To validate the simulation, multiple comparison surfaces were used. Crankcase and flywheel housing are one of the critical components for noise energy [
18]. For this reason, measurements were taken from the points of these parts that were closest to the engine mounts. Vibration accelerations were compared in terms of the measurement points specified in the root mean square (RMS). RMS data were applied to quantify the alignment of the simulation results with the test data. Mechanical vibrations were recorded as an RMS on two surfaces with the PCE Instruments PCE-VT 3700 (HAHN+KOLB Werkzeuge GmbH, Ludwigsburg, Germany) vibration data device specifications given in
Table 3.
An iterative refinement process was employed to address any discrepancies between the simulation and the test results. Adjustments were made to the simulation model by refining boundary conditions, updating material properties, and incorporating additional damping effects observed during experimental tests. Input forces were recalibrated as needed to ensure greater accuracy. This iterative approach allowed for progressive improvement of the simulation model, leading to final results that demonstrated close agreement with the experimental data. Specifically, vibration velocities deviated by less than 5%, consistent between simulations and experiments. The validated model provides a solid foundation for valvetrain design optimization.
4. Conclusions
This study proposed an integrated approach that combined MBD modeling and experimental validation to optimize the valvetrain system of a heavy-duty diesel engine. By combining kinematic and dynamic analyses, the research identified and mitigated critical challenges, including valve bounce, no-contact points, and valve-bridge tilting motion.
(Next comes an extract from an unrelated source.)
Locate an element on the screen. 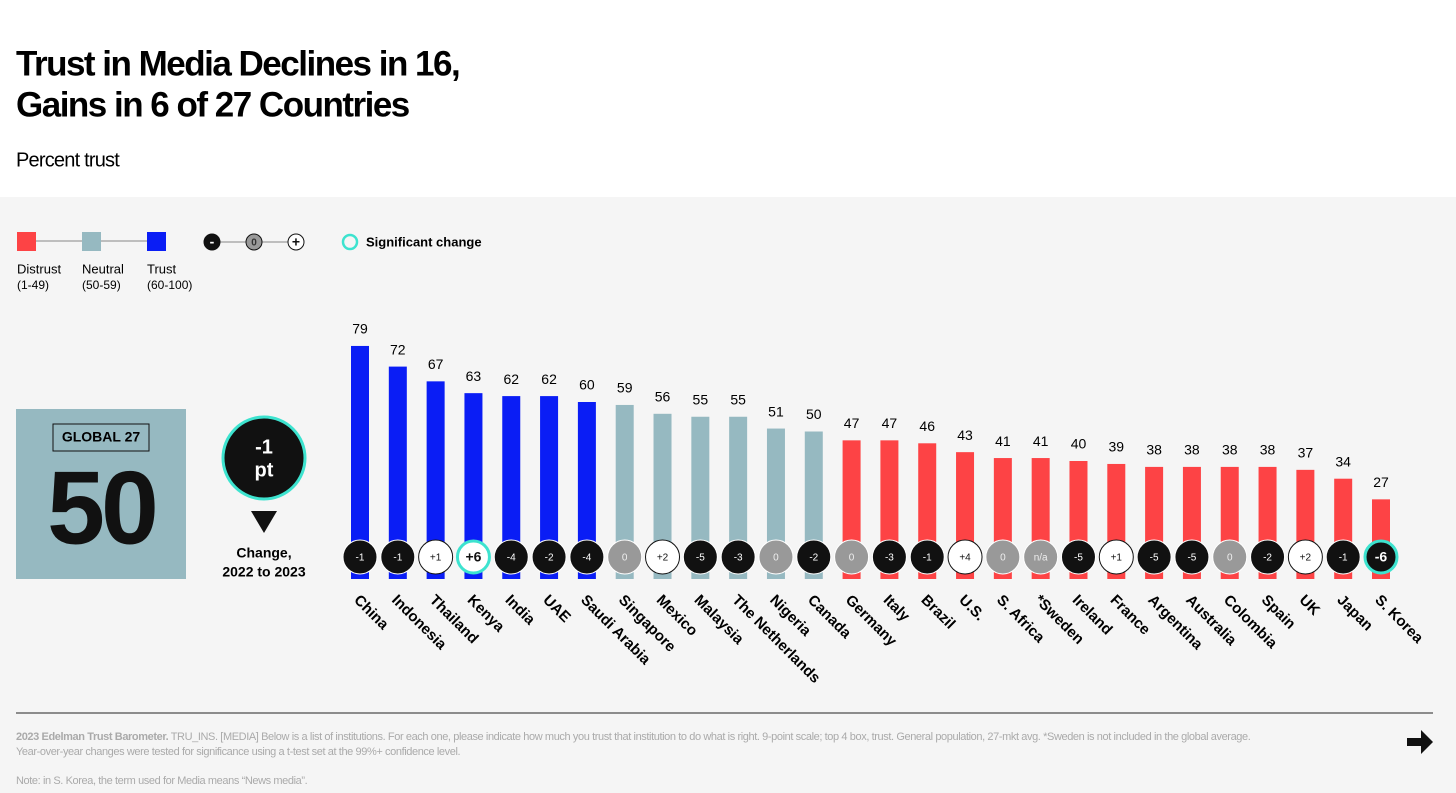 The width and height of the screenshot is (1456, 793). legend-range: (60-100) is located at coordinates (170, 285).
Experimental validation through vibration measurements confirmed the accuracy of the simulation models, demonstrating close correlation with real-world engine performance.
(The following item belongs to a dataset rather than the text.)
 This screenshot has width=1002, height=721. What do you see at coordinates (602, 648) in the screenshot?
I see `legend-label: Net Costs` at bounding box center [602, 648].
The optimization of cam profiles, spring parameters, and valve bridge geometry resulted in significant improvements in stability, reducing unwanted oscillations and ensuring more efficient valve operation. The refined model successfully predicted and controlled key parameters affecting engine performance, including valve lift and timing accuracy. Furthermore, the study highlighted the importance of integrating numerical modeling with experimental validation to enhance valvetrain reliability, providing a robust framework for future advancements in valvetrain design, contributing to the overall efficiency of heavy-duty diesel engines.
Consequently, future research has the potential to explore further refinements in timing and accessory drive mechanisms and torsional vibration properties, with the objective of enhancing valvetrain performance under varying operational conditions.